Genome-wide meta-analysis of depression identifies 102 independent variants and highlights the importance of the prefrontal brain regions.
Howard DM., Adams MJ., Clarke T-K., Hafferty JD., Gibson J., Shirali M., Coleman JRI., Hagenaars SP., Ward J., Wigmore EM., Alloza C., Shen X., Barbu MC., Xu EY., Whalley HC., Marioni RE., Porteous DJ., Davies G., Deary IJ., Hemani G., Berger K., Teismann H., Rawal R., Arolt V., Baune BT., Dannlowski U., Domschke K., Tian C., Hinds DA., 23andMe Research Team None., Major Depressive Disorder Working Group of the Psychiatric Genomics Consortium None., Trzaskowski M., Byrne EM., Ripke S., Smith DJ., Sullivan PF., Wray NR., Breen G., Lewis CM., McIntosh AM.

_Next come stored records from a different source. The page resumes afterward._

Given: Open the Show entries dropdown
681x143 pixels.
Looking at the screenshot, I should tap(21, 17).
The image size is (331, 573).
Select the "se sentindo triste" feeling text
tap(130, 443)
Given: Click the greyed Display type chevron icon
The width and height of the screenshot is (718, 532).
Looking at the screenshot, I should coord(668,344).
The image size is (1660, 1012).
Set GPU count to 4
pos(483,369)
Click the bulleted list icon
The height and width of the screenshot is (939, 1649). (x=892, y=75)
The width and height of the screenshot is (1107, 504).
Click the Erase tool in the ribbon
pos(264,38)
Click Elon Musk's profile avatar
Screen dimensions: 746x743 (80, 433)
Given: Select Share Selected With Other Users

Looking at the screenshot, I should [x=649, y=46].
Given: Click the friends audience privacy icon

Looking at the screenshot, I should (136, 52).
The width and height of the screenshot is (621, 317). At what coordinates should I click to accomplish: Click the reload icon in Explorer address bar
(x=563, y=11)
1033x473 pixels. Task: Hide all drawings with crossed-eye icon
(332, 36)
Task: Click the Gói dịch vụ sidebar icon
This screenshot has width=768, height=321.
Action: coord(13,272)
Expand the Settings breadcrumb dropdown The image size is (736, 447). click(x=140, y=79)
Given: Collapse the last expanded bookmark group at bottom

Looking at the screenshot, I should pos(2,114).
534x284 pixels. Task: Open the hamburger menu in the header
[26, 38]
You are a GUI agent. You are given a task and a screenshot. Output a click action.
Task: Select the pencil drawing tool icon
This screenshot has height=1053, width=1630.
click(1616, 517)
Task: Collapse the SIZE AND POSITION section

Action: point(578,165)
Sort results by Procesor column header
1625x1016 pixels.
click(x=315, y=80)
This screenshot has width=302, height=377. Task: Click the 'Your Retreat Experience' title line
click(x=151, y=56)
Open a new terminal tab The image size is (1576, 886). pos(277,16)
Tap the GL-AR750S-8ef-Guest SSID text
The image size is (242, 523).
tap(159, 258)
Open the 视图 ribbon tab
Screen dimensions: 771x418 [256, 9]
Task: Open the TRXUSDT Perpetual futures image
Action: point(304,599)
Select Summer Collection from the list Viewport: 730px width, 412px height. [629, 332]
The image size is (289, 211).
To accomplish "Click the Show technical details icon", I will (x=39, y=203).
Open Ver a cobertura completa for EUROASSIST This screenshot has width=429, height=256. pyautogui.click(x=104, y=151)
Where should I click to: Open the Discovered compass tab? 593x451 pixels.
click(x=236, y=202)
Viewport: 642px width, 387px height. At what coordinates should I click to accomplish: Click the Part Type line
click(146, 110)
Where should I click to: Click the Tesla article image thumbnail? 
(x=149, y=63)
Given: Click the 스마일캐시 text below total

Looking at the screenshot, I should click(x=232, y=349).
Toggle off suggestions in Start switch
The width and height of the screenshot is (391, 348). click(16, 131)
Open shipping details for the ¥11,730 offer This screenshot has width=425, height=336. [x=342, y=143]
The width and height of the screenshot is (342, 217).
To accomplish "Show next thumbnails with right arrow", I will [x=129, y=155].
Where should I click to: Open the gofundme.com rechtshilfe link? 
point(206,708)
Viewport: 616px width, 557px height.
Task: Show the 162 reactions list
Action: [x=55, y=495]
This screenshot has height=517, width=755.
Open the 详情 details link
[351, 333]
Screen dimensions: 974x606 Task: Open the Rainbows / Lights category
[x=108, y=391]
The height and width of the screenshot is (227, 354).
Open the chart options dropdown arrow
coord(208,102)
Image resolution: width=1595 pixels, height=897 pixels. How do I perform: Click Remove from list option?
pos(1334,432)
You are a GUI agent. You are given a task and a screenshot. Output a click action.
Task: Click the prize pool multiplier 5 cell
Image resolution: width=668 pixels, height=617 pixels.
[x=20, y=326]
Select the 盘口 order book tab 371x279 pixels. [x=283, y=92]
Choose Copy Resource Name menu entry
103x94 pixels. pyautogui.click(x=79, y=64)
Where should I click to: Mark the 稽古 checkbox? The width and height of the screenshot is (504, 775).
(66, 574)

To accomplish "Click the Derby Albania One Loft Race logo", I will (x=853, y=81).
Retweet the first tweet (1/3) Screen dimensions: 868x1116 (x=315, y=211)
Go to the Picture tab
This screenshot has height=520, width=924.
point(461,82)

Major depression is a debilitating psychiatric illness that is typically associated with low mood and anhedonia. Depression has a heritable component that has remained difficult to elucidate with current sample sizes due to the polygenic nature of the disorder. To maximize sample size, we meta-analyzed data on 807,553 individuals (246,363 cases and 561,190 controls) from the three largest genome-wide association studies of depression. We identified 102 independent variants, 269 genes, and 15 genesets associated with depression, including both genes and gene pathways associated with synaptic structure and neurotransmission. An enrichment analysis provided further evidence of the importance of prefrontal brain regions. In an independent replication sample of 1,306,354 individuals (414,055 cases and 892,299 controls), 87 of the 102 associated variants were significant after multiple testing correction. These findings advance our understanding of the complex genetic architecture of depression and provide several future avenues for understanding etiology and developing new treatment approaches.